EX-99.2L OPIN COUNSL 15 exh99-2l.htm
   EXHIBIT 2(l)
 
   


 
May 24, 2021


Neuberger Berman Next Generation Fund Inc.
1290 Avenue of the Americas
New York, New York 10104

Ladies and Gentlemen:

We have acted as counsel to Neuberger Berman Next Generation Fund Inc., a Maryland corporation (the “Company”), in connection with the Company’s registration statement on Form N-2 (File Nos. 333-252699; 811-23635) (the “Registration Statement”), filed with the U. S. Securities and Exchange Commission (the “Commission”) on February 3, 2021, registering the number of shares of the Company’s common stock, par value $0.0001 per share, set forth under “Amount Being Registered” on the facing page of the Registration Statement, as amended by Pre-Effective Amendment No. 4 thereto (the “Shares”), under the Securities Act of 1933, as amended (the “Securities Act”).

This opinion letter is being delivered at your request in accordance with the requirements of paragraph 29 of Schedule A of the Securities Act and Item 25.2.l of Form N-2 under the Securities Act and the Investment Company Act of 1940, as amended (the “Investment Company Act”).

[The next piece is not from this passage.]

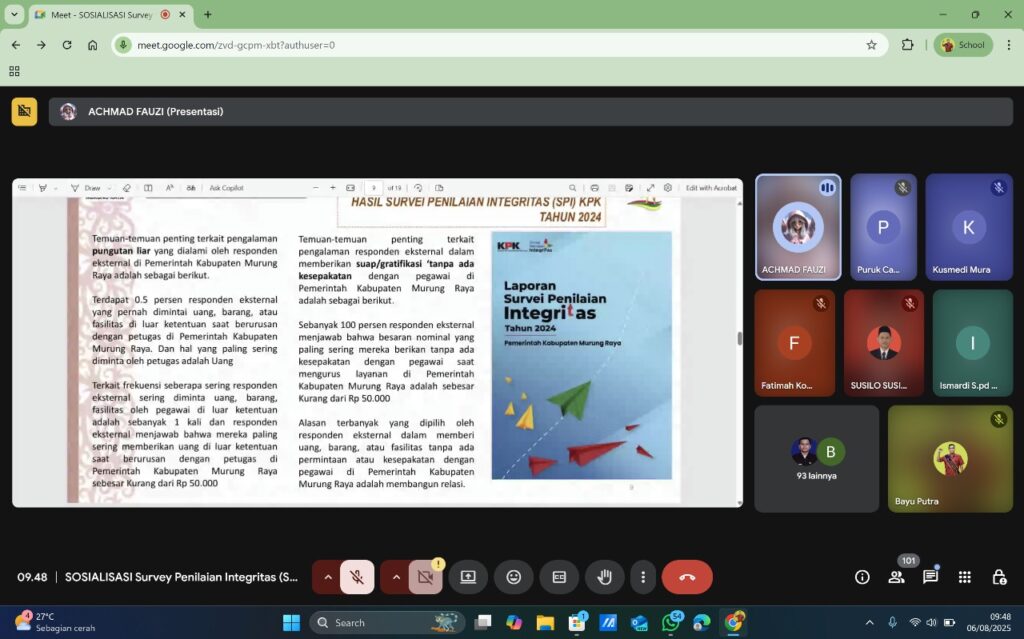Open the activities grid icon
This screenshot has height=639, width=1024.
pyautogui.click(x=964, y=577)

For purposes of this opinion letter, we have examined originals or copies, certified or otherwise identified to our satisfaction of:

 
(i)
the prospectus and statement of additional information (collectively, the “Prospectus”) filed as part of the Registration Statement, as amended by Pre-Effective Amendment No. 1 thereto filed with the Commission on April 5, 2021, Pre-Effective Amendment No. 2 thereto filed with the Commission on or about April 20, 2021, Pre-Effective Amendment No. 3 thereto filed with the Commission on or about April 26, 2021, and Pre-Effective Amendment No. 4 thereto filed with the  Commission on or about May 24, 2021;

 
(ii)
the Company’s charter and bylaws in effect as of the date of this opinion letter; and

 
(iii)
the resolutions adopted by the board of directors of the Company relating to the Registration Statement, Pre-Effective Amendment No. 1 thereto, Pre-Effective Amendment No.2 thereto, Pre-Effective Amendment No. 3 thereto, and Pre-Effective Amendment No. 4, and the authorization for issuance and sale of the Shares.

We also have examined and relied upon certificates of public officials and, as to certain matters of fact that are material to our opinions, we have relied on a certificate of an officer of the Company.  We have not independently established any of the facts on which we have so relied.

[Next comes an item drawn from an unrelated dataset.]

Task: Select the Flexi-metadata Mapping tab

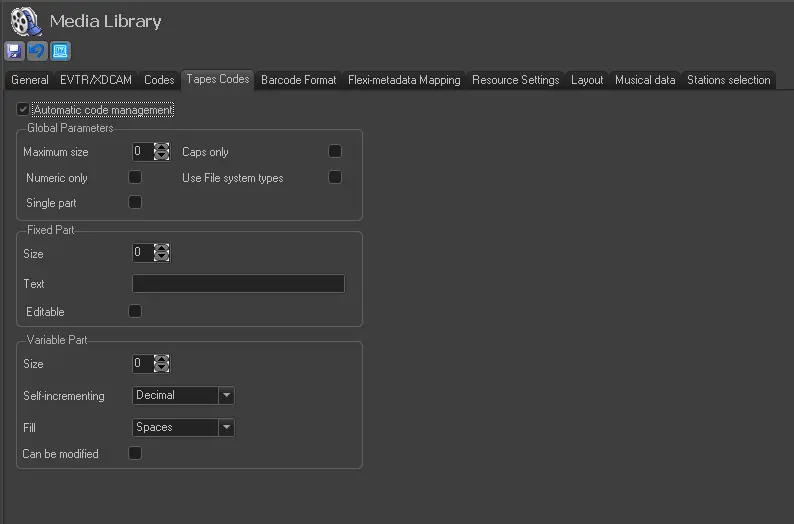Action: pos(404,80)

Neuberger Berman Next Generation Connectivity Fund
May 24, 2021
Page 2


For purposes of this opinion letter, we have assumed the accuracy and completeness of each document submitted to us, the genuineness of all signatures on original documents, the authenticity of all documents submitted to us as originals, the conformity to original documents of all documents submitted to us as facsimile, electronic, certified, conformed, or photostatic copies thereof, and the due execution and delivery of all documents where due execution and delivery are prerequisites to the effectiveness thereof.  We have further assumed the legal capacity of natural persons, that persons identified to us as officers of the Company are actually serving in such capacity, and that the representations of officers of the Company are correct as to matters of fact.  We have further assumed that the number of Shares will not be less than 3,000,000 nor more than 900,000,000.  We have not independently verified any of these assumptions.

The opinions expressed in this opinion letter are based on the facts in existence and the laws in effect on the date hereof and are limited to the Maryland General Corporation Law and the provisions of the Investment Company Act that are applicable to equity securities issued by registered closed-end investment companies.  We are not opining on, and we assume no responsibility for, the applicability to or effect on any of the matters covered herein of any other laws.

Based upon and subject to the foregoing, it is our opinion that when issued and paid for by the purchasers upon the terms described in the Registration Statement and the Prospectus, the Shares to be issued pursuant to the Registration Statement will be validly issued, fully paid, and nonassessable.

This opinion is rendered solely in connection with the filing of the Registration Statement.  We hereby consent to the filing of this opinion with the Commission in connection with Pre-Effective Amendment No. 4 to the Registration Statement and to the reference to this firm’s name under the headings “Legal Opinions” and “Counsel” in the Prospectus.  In giving this consent, we do not thereby admit that we are experts with respect to any part of the Registration Statement or Prospectus within the meaning of the term “expert” as used in Section 11 of the Securities Act or the rules and regulations promulgated thereunder by the Commission, nor do we admit that we are within the category of persons whose consent is required under Section 7 of the Securities Act or the rules and regulations of the Commission promulgated thereunder.